=== PAGE TEXT ===

Don't require an API Key

seanherron commented 10 years ago

Usability would be seriously improved if you didn't require an API key for requests under maybe 1,000/day per IP. As it stands, I can't do anything entirely client side right now which sucks. Plus I don't want to have to sign up just to see if I would want to use it.

RobertLRead commented 10 years ago

Hear hear! BIS! +1! Vote this up!

MikePulsiferDOL commented 10 years ago

API usage metrics are a great thing, especially when I get asked for them from upper management. The best way to detailed, per-app metrics is via a key. Now, you'll want to make it stupid-easy. That would mean instant, self-serve registration (meaning, no approval needed). For that self-serve portal, any way you can utilize single-sign-on, the better. In addition, if you provide a robust sampler (think Flickr), people can play with it without having to build anything first.

=== REQUEST 1 ===
In the API key thread, below what daily request volume per IP does seanherron suggest dropping the key requirement?
=== REQUEST 2 ===
Name every commenter in the API key thread.
=== REQUEST 3 ===
Go on with the API key thread from where it stops.

=== DATASET EXTRACT ===
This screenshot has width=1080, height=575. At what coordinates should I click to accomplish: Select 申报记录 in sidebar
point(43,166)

=== EXERCISE RESULT 1 ===
Under maybe 1,000 requests per day per IP.

=== EXERCISE RESULT 2 ===
seanherron, RobertLRead, MikePulsiferDOL

=== EXERCISE RESULT 3 ===
seanherron commented 10 years ago

@MikePulsiferDOL Which is why it's so great to require a key for high-volume use (which provides meaningful metrics) while not requiring one for someone just wanting to do a few hits to test functionality. By requiring a key right out of the gate you immediately are going to turn away some people no matter how easy the registration process is.

This also doesn't address the other important point of client-side applications.

MikePulsiferDOL commented 10 years ago

@seanherron The problem would arise when those applications that make less than, per your example, 1,000 requests per day, are a statistically significant sample of the calls against your API. You could conceivably have the vast majority of your traffic fly right under the radar.

As an obstacle, if the process of obtaining a key is as simple as entering only an email address and being returned a key is too onerous or troublesome, they're not going to put the effort into doing any real work with the API.

As for client-side apps, I have a sample iOS app that uses our SDK. I just plug in the basic info (URL, arguments, key) and presto-chango I see the data in the log output. It's my easy-peasy means of playing with any RESTful API without having to exert any real effort (redundant, I know :) ).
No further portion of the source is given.